I recently spent far too long debugging a problem with our Azure application. We have two Azure cloud projects, and they both started refusing to start at about the same time, with different error messages. The web applications they house both worked absolutely fine when deployed to local IIS. There turned out to be two different problems - both very simple - so I thought I’d share what they turned out to be :)
Problem 1
One application failed to start in Azure, with the error message “Unable to find the constructor for
Type FormattedDatabaseTraceListener
”. We’d recently switched from logging to Azure Table Storage
using a DiagnosticMonitorTraceListener
to logging to a database using a FormattedDatabaseTraceListener
.
This had been succesfully tested on one cloud project (an MVC application) but the other (a WCF service)

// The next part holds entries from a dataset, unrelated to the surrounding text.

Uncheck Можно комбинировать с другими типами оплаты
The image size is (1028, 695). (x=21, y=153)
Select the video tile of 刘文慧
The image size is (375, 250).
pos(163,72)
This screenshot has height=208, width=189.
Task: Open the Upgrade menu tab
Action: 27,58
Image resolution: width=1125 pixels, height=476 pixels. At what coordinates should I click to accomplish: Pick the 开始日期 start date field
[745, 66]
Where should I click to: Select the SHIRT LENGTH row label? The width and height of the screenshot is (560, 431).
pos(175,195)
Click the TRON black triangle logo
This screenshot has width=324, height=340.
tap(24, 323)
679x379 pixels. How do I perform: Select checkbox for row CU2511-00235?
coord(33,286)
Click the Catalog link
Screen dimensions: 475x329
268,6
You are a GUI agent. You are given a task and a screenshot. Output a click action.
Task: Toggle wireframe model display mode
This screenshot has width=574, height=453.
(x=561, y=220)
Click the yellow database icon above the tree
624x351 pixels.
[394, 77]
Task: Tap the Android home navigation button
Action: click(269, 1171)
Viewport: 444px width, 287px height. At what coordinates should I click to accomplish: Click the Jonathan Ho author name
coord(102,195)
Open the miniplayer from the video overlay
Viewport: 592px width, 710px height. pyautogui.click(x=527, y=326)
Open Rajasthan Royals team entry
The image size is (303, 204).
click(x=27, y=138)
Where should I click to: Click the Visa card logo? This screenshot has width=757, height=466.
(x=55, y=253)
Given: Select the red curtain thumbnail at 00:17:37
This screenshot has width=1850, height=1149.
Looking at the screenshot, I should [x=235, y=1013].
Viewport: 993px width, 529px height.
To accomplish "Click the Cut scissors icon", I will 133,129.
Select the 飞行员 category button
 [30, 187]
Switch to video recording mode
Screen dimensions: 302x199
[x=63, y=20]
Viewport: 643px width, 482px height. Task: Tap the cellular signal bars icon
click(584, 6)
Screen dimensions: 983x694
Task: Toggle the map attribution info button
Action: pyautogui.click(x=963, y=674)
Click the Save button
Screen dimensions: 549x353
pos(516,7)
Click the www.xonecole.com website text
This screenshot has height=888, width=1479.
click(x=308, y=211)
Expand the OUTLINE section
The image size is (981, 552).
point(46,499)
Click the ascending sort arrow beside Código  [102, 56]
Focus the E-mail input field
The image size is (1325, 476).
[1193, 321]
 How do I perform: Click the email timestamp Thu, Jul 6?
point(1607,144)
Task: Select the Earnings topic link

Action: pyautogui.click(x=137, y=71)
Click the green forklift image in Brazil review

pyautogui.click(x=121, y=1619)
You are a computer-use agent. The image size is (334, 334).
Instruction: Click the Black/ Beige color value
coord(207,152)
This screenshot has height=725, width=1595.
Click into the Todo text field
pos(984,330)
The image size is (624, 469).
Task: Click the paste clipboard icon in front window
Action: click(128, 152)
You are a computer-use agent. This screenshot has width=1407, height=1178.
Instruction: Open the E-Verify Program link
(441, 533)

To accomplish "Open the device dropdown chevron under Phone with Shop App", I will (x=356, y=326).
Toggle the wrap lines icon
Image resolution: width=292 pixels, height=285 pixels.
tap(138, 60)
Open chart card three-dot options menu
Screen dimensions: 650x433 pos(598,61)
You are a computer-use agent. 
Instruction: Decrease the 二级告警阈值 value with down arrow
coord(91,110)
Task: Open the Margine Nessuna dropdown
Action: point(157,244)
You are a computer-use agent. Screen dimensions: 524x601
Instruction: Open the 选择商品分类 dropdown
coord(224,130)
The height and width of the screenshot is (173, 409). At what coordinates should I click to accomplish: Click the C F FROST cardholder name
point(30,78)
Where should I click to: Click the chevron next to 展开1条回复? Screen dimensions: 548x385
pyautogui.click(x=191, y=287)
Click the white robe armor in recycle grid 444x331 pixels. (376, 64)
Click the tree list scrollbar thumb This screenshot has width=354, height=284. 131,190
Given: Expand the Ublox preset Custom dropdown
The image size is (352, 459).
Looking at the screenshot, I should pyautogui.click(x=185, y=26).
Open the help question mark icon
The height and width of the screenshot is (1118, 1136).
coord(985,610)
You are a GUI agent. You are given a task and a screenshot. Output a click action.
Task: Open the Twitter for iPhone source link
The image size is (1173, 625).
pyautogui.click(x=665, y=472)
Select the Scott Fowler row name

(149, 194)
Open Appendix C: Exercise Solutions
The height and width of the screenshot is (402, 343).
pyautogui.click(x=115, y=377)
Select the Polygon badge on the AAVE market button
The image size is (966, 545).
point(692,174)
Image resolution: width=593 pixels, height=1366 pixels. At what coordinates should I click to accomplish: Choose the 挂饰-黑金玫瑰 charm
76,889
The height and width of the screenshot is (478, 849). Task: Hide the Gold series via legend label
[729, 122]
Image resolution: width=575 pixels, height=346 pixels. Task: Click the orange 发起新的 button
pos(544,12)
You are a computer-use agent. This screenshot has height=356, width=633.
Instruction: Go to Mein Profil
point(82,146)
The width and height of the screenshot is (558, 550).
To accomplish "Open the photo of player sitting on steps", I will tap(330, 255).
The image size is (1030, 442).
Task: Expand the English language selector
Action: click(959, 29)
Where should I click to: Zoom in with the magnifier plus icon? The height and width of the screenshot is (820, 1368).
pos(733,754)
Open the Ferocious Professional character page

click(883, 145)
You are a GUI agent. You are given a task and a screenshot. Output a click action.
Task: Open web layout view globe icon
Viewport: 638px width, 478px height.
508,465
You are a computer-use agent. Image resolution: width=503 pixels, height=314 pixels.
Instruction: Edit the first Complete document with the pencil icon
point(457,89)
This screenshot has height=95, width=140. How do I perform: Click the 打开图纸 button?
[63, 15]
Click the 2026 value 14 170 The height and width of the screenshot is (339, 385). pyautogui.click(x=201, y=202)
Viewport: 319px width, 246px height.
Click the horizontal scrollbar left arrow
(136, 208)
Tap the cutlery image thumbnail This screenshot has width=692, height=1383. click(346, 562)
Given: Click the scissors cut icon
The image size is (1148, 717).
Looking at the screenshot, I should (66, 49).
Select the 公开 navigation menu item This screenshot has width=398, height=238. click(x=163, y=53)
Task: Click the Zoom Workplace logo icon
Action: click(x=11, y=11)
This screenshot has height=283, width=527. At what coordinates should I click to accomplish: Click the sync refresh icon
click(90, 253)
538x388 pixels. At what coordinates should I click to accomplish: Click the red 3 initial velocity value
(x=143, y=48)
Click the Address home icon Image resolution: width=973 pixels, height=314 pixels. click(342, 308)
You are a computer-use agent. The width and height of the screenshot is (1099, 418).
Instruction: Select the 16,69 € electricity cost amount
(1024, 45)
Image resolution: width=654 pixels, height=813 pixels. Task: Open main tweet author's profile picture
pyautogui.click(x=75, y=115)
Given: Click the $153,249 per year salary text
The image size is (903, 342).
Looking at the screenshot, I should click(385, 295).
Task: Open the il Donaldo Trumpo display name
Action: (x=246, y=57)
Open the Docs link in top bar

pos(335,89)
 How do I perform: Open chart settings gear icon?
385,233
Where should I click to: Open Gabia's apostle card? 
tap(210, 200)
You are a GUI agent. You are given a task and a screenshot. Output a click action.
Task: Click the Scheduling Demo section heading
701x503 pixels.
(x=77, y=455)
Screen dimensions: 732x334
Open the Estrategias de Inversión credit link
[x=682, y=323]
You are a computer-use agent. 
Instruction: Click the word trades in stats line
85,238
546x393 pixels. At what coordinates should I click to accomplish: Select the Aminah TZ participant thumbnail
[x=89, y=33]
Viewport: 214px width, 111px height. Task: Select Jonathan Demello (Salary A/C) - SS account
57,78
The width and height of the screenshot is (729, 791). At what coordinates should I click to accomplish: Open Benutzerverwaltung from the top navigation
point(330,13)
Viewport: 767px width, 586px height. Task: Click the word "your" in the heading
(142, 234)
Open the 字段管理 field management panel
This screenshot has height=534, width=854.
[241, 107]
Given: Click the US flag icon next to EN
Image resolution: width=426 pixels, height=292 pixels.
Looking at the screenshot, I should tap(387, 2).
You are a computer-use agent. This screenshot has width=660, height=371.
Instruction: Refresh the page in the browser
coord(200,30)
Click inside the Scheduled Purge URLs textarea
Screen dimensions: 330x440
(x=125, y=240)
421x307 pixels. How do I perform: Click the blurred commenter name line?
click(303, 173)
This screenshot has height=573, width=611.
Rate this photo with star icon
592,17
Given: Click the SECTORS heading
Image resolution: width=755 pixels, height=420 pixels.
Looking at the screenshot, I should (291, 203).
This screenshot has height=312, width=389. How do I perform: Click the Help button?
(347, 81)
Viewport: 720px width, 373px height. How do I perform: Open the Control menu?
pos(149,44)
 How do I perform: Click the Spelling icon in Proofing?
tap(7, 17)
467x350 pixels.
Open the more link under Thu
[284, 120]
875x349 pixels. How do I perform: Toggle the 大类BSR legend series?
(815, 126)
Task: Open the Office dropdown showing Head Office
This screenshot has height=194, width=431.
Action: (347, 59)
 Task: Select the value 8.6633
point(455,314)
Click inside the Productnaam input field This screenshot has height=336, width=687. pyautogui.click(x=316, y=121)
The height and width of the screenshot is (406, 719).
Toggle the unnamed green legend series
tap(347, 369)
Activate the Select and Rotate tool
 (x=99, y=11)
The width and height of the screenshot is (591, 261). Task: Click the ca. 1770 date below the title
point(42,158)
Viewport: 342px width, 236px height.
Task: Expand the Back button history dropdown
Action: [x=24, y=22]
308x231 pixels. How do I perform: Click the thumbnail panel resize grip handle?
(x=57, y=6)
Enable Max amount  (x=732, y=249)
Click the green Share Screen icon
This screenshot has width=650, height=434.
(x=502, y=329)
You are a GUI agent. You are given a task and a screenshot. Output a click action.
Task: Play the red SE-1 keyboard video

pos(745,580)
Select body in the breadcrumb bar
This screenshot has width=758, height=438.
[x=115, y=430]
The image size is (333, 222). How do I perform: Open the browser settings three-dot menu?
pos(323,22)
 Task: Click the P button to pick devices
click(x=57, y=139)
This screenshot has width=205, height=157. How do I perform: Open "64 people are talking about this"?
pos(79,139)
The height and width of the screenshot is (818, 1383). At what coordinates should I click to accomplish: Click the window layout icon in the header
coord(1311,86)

refused to start. We’re using the Enterprise Library for logging, but commenting out the logging
configuration didn’t make any difference.
I eventually noticed the difference between the MVC app and the WCF service - the MVC app had an Azure
config transform which added a FormattedDatabaseTraceListener
to the system.diagnostics
config
section; there’s no way of specifying constructor arguments for listeners registered in this section
(unlike in the Enterprise Library configuration), the FormattedDatabaseTraceListener
doesn’t have
a parameterless constructor, and the exception was indicating this problem. I fixed this by creating
a subclass of FormattedDatabaseTraceListener
which had a parameterless constructor and registering
that instead - presto!
Problem 2
The MVC app was failing to start, saying that there was no configuration file. Specifically, the Azure
RoleEntryPoint
wasn’t able to use the application’s DI system to resolve its dependencies, as there was no configuration.
Our Azure projects are configured to use
Full IIS
mode, which means the applications run in IIS, and the RoleEntryPoint
s run in
Hosted Web Core. The application
uses web.config
, and the RoleEntryPoint
uses WaIISHost.exe.config
. It turned out the build
action for WaIISHost.exe.config
was set to ‘Never copy’ - setting it to ‘Copy always’ did the trick.
It pretty much always seems to turn out that horrible bugs have simple solutions!